# 2.1 speakers suggestions?



## CloudS (Oct 26, 2011)

I am looking for 2.1 speakers with some good bass. Budget - 1k but can extend it to 1.8k MAX


----------



## Anish (Oct 26, 2011)

Altec Lansing VS2621
Sony SRS D-4.

BTW, this question is asked many times. Do a search before posting new threads. 

Regards.


----------



## CloudS (Oct 26, 2011)

^ Search gave only a few results about 2.1, and those had either different budget or were too old.

Which is better between Altec Lansing VS2621 and Logitech z313?


----------



## clmlbx (Oct 26, 2011)

Heard lot about Logitech Z313.. Very good according price..

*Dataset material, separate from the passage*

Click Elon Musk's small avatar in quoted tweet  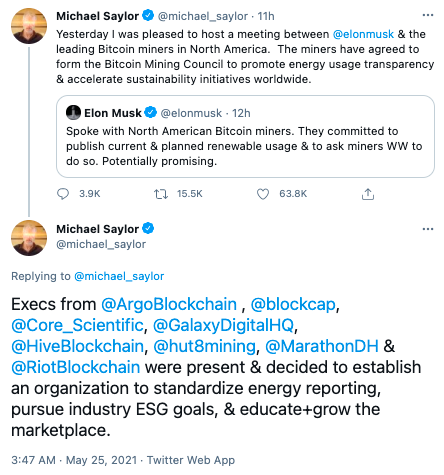point(73,113)
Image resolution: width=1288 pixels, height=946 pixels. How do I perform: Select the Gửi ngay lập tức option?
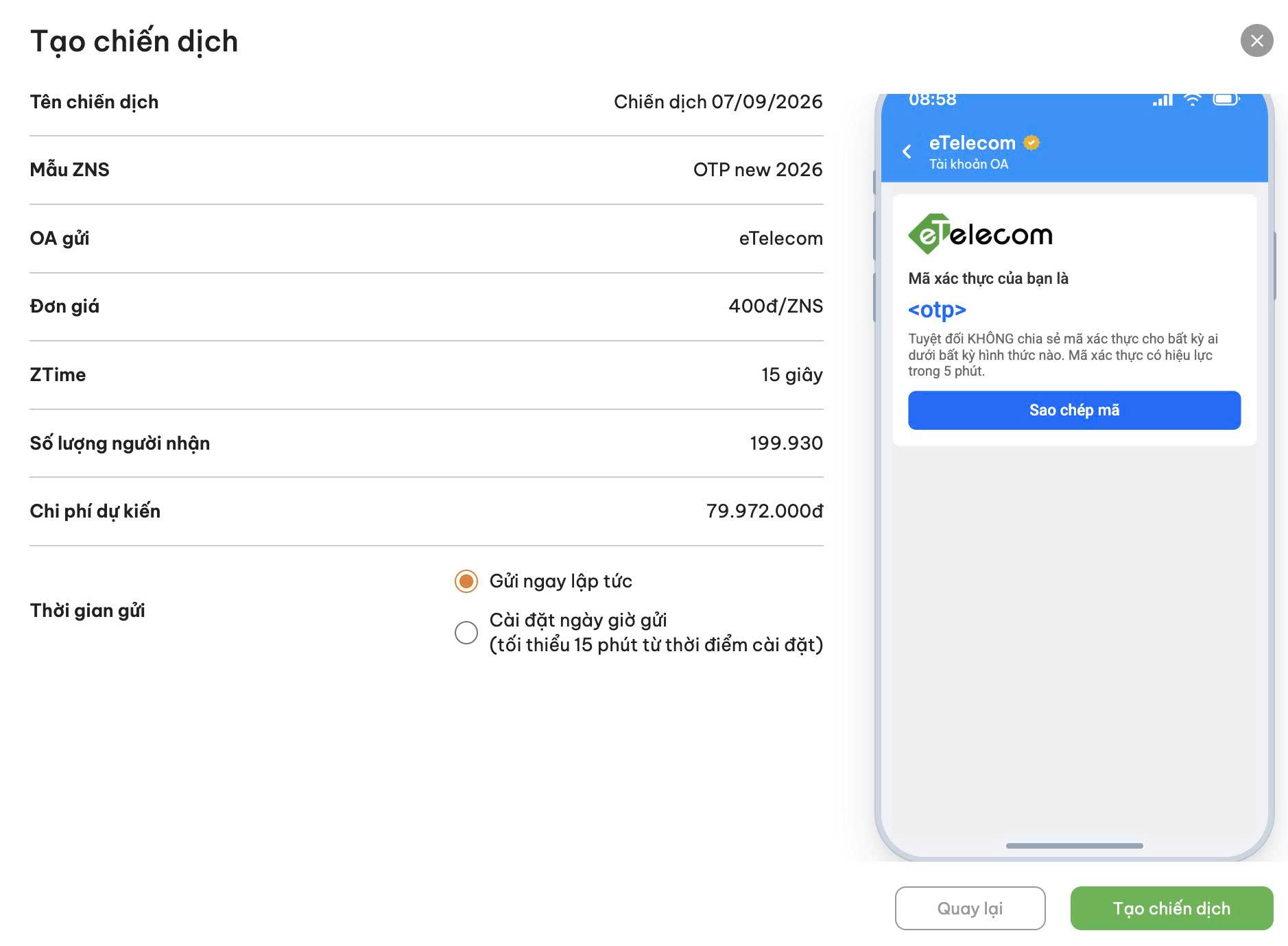pyautogui.click(x=466, y=581)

*don't buy Altec Lansing BXR 1321* which is around 1300-1400.. it is not worth at all.. just bought couple of Day back.


----------



## d6bmg (Oct 26, 2011)

My suggestion will be Logitech Z313


----------



## CloudS (Oct 27, 2011)

AL vs2621 is a little expensive than Logitech z313, is it worth the extra price?


----------



## Skud (Oct 27, 2011)

VS2621 is pretty good. Have one at my parents' setup.


----------



## CloudS (Oct 28, 2011)

Are there any other considerable options in the range than z313 and vs2621?


----------